__Text excerpt__
────────────────

How to use this list
Treat these twenty as where to start, not where to stop. Work through each until you can answer the key decision quickly and confidently, then widen to full content-map coverage in your volume phase. Two habits matter most: review every wrong answer until the reasoning is clear, and learn the UK pathway for each — PLAB 1 often hinges on the management the GMC expects in the NHS, which may differ from where you trained.
You can revise each of these conditions in a structured way through the iatroX UKMLA Academy, which maps to the 2026 MLA content map. And rather than working through this list blindly, iatroX's adaptive engine surfaces the high-yield conditions you are weakest on, while Ask iatroX lets you confirm the UK management against NICE, CKS, SIGN and the SmPC. iatroX covers PLAB 1 and UKMLA on one subscription (£29/month or £99/year), with free sample questions.

────────────────

__Information given__
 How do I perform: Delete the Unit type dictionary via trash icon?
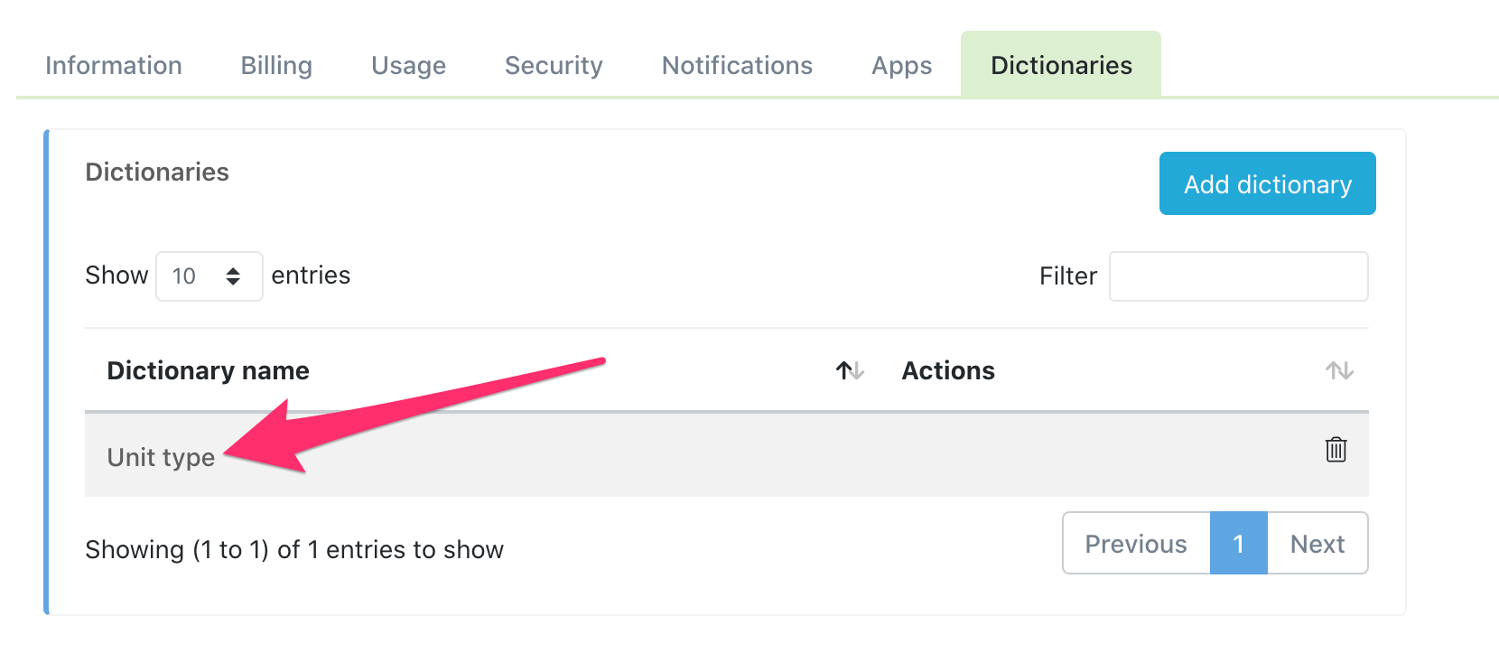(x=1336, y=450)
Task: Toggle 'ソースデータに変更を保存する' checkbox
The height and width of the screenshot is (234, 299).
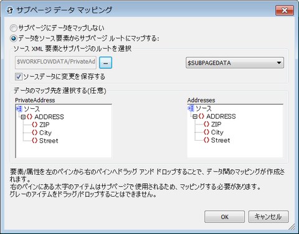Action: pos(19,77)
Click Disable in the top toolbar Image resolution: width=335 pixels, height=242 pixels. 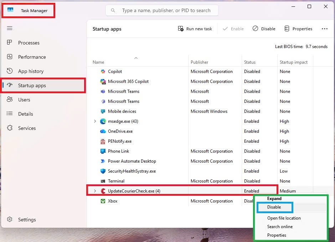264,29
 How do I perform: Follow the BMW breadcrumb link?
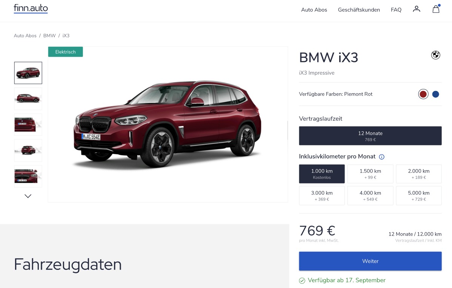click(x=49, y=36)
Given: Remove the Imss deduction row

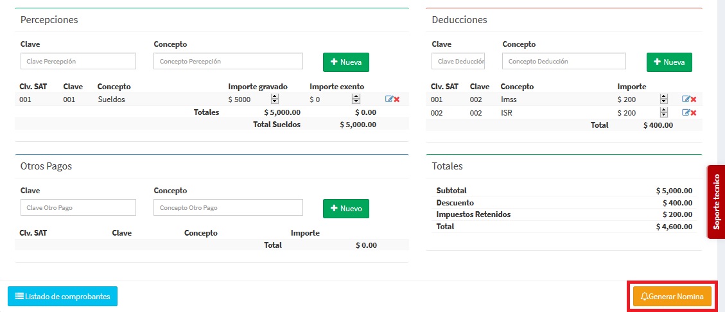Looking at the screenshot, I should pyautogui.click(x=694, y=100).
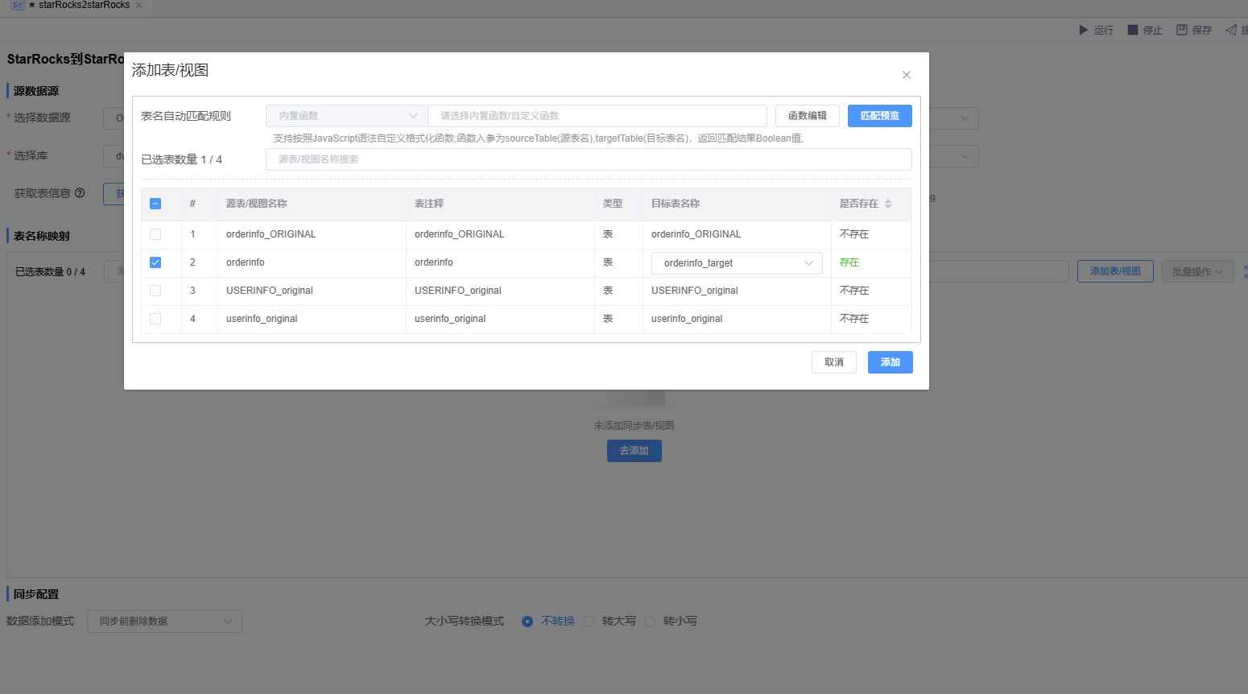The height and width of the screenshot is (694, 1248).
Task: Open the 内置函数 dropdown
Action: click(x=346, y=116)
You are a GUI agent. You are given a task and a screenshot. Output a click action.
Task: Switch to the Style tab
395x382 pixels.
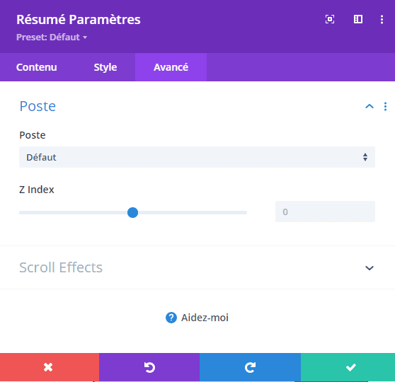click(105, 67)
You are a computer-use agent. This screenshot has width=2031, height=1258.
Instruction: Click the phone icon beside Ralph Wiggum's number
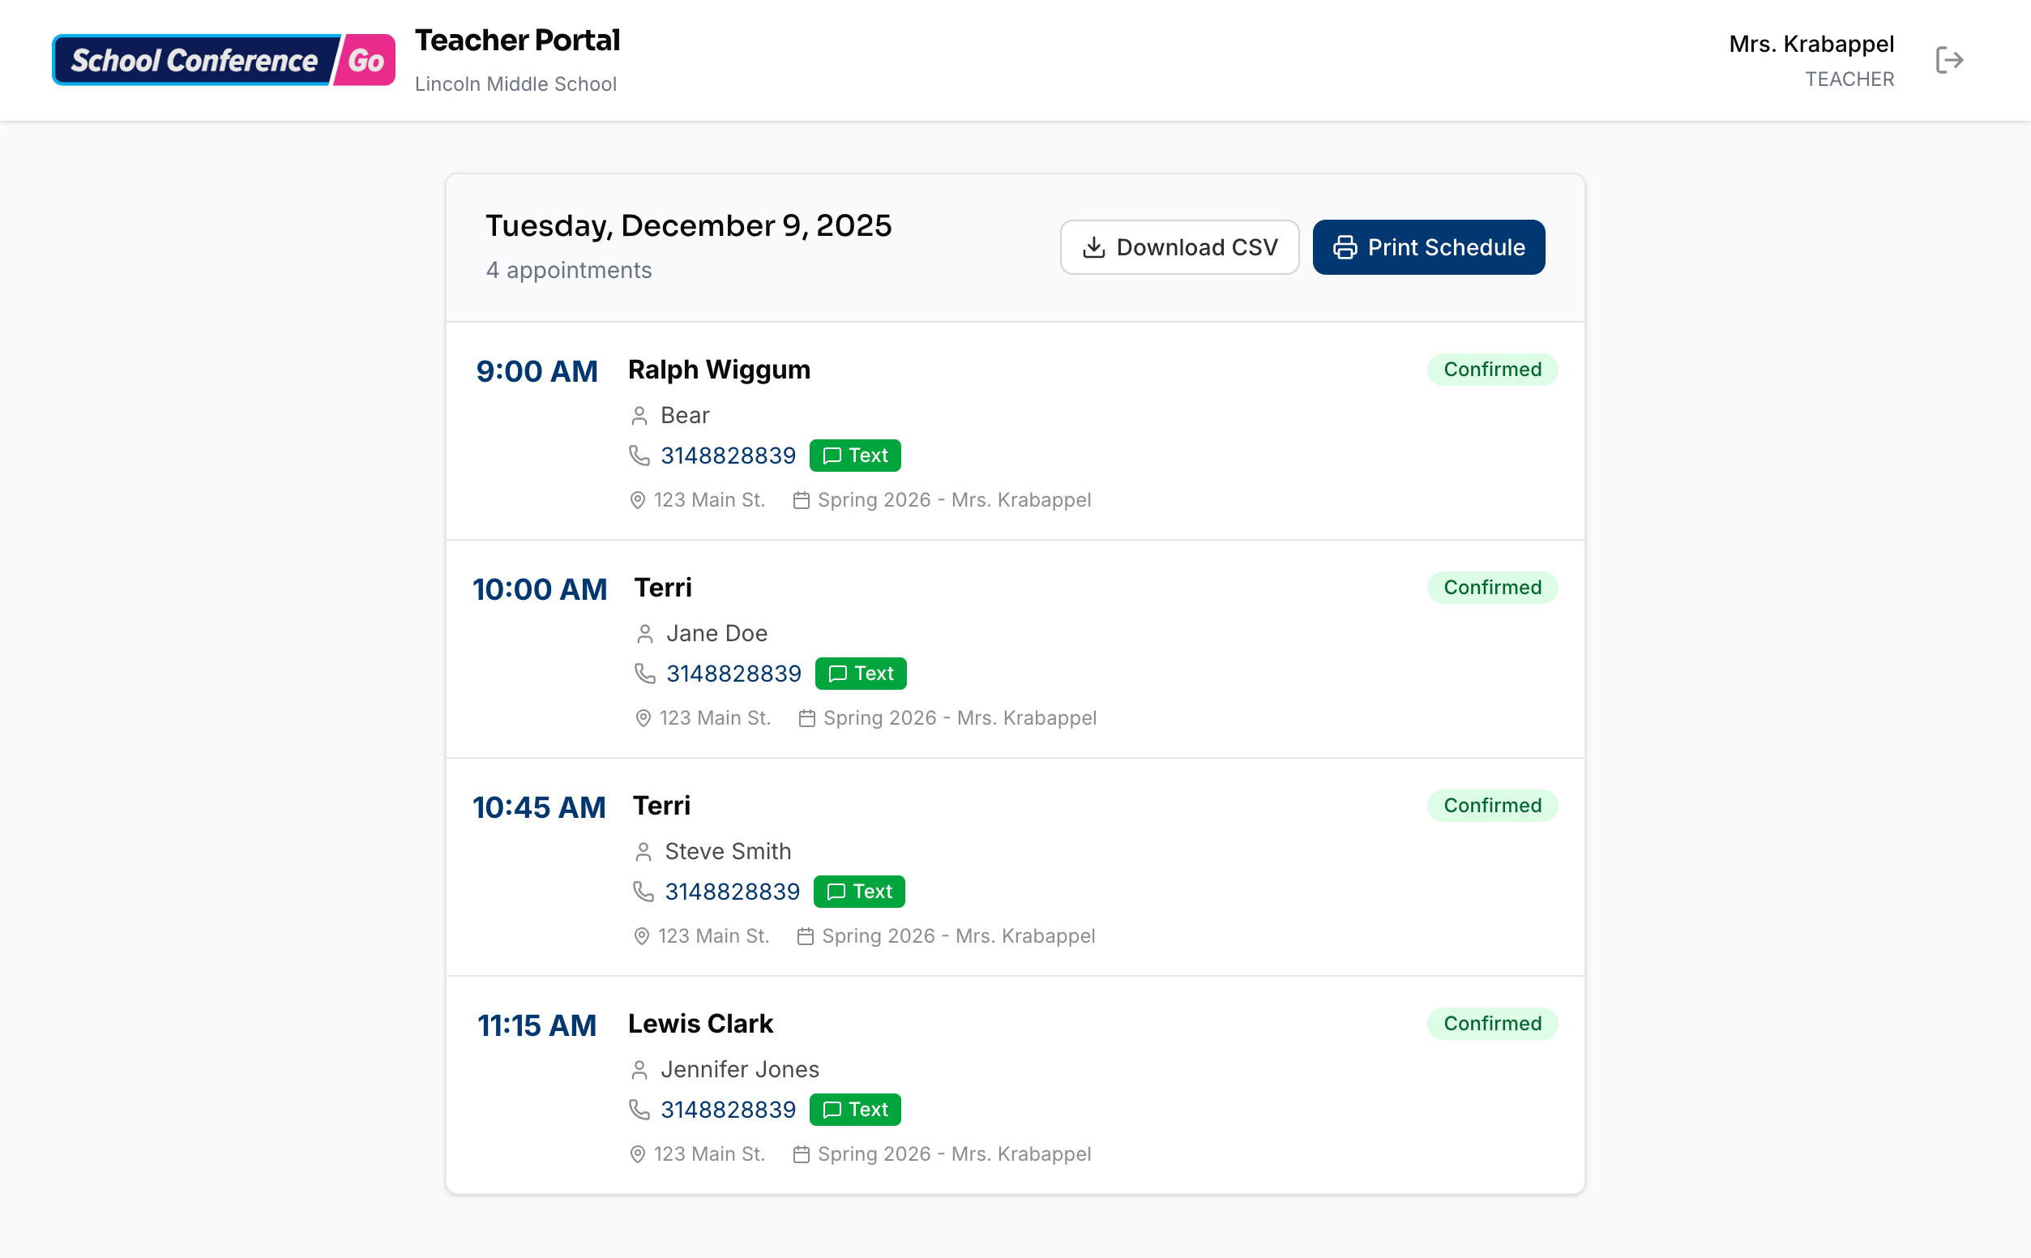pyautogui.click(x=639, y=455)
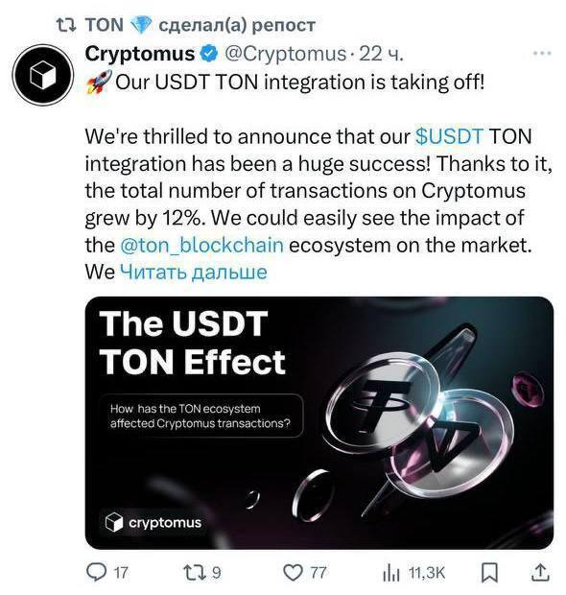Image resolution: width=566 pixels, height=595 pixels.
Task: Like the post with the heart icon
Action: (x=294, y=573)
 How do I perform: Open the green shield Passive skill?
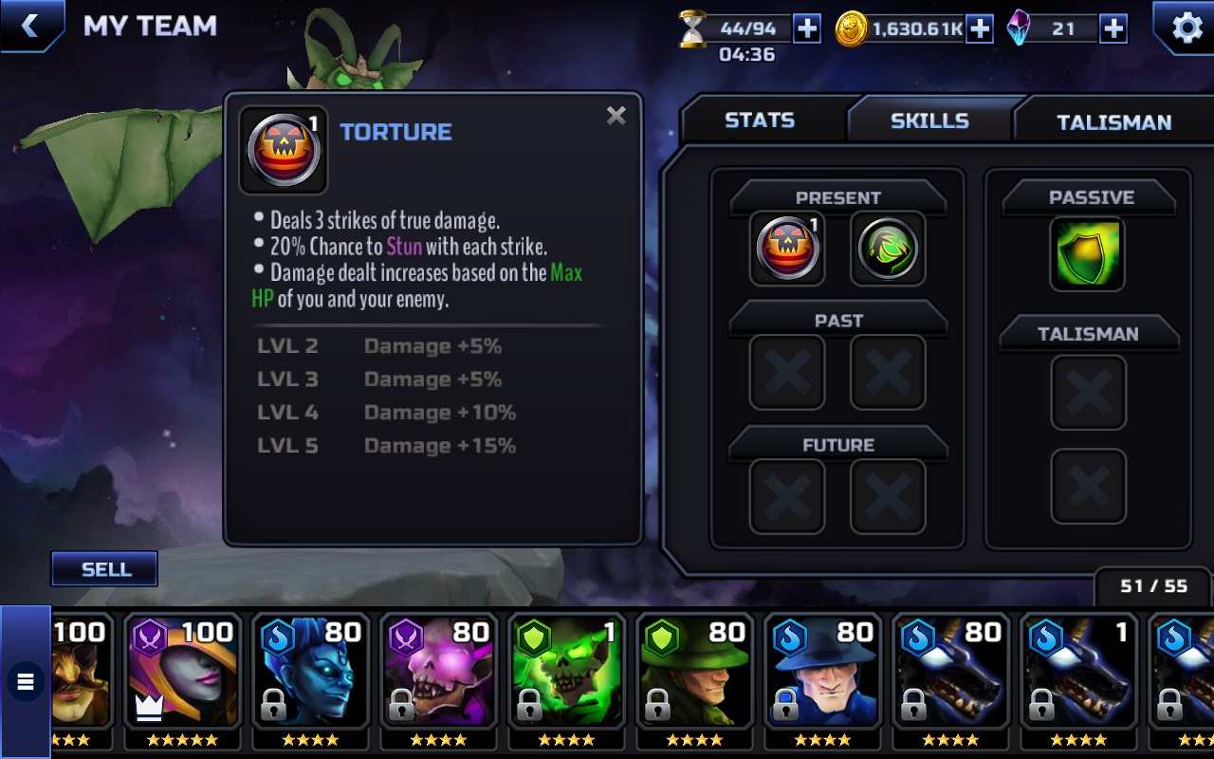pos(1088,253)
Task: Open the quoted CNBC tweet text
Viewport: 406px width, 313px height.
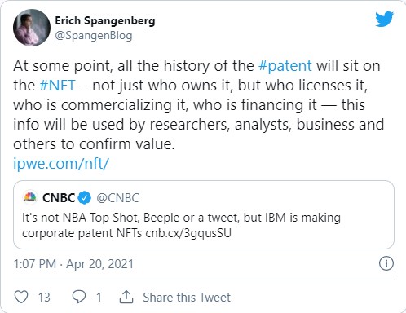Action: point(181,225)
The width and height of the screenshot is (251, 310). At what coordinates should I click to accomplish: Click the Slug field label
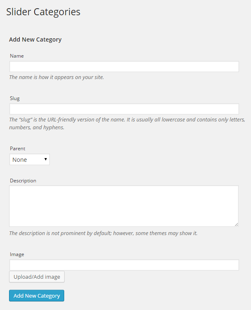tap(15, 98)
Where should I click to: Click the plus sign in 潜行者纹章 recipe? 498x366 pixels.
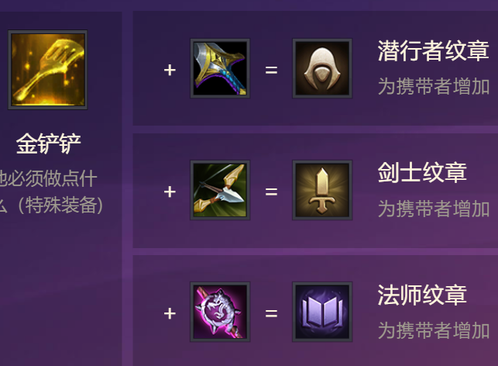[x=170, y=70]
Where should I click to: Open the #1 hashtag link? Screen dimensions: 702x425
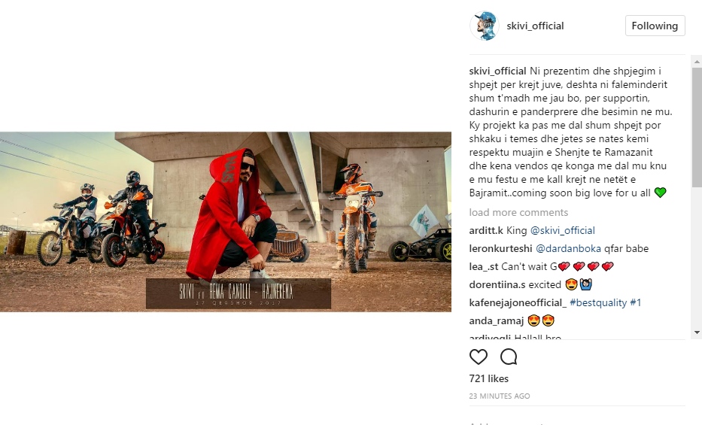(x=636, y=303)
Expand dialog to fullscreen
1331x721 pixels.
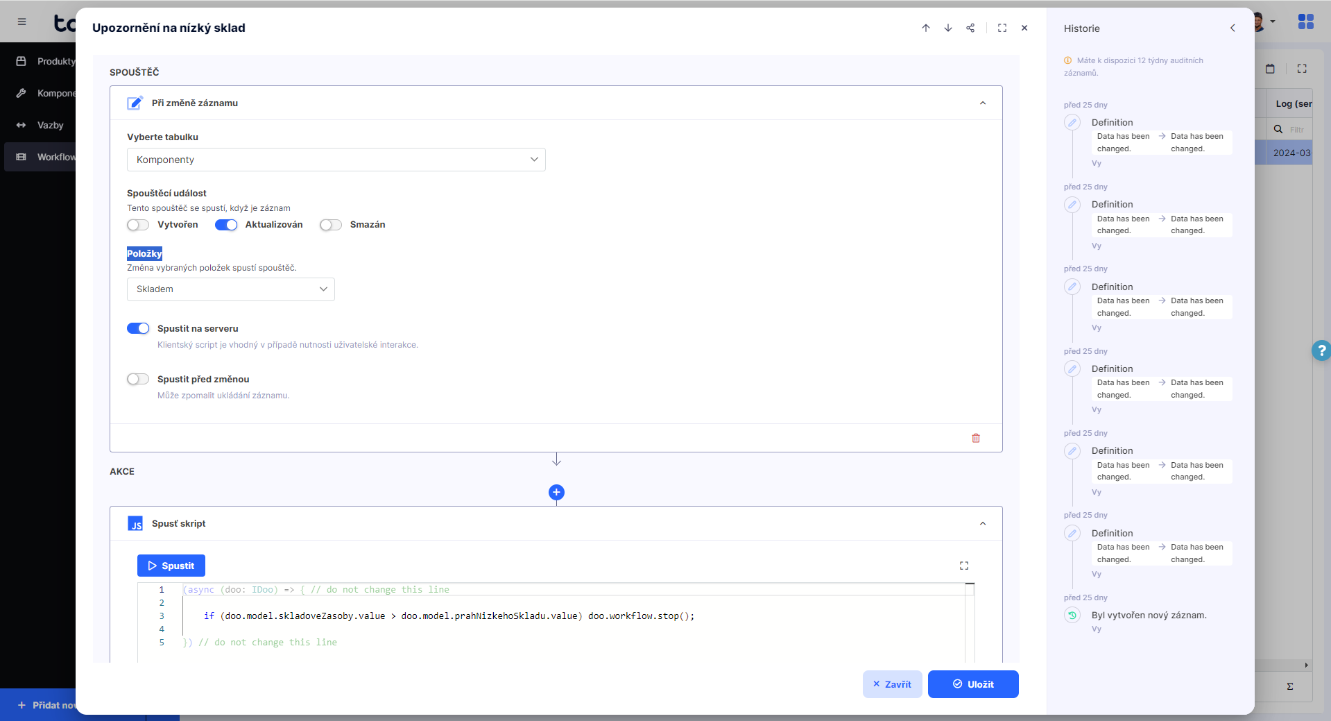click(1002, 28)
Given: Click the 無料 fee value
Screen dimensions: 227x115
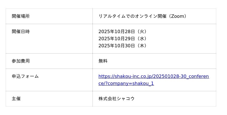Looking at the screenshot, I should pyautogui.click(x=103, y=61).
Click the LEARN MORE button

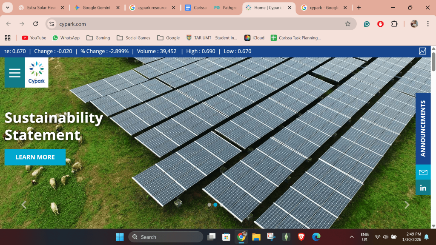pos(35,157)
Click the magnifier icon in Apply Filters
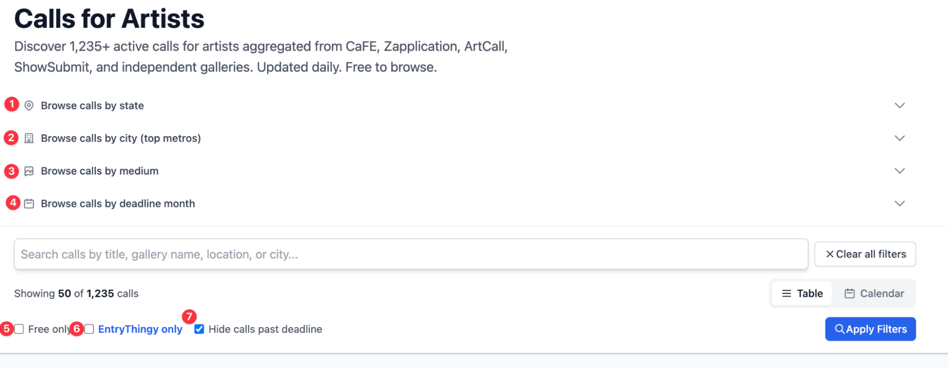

────────────────

__Try it__
Answer these questions from the PLAB 1 revision text, ignoring the lines:
1. How many conditions does the list contain?
2. Which content map does the iatroX UKMLA Academy map to?
3. What does the iatroX subscription cost per year?

__Response to this task__
1. Twenty
2. The 2026 MLA content map
3. £99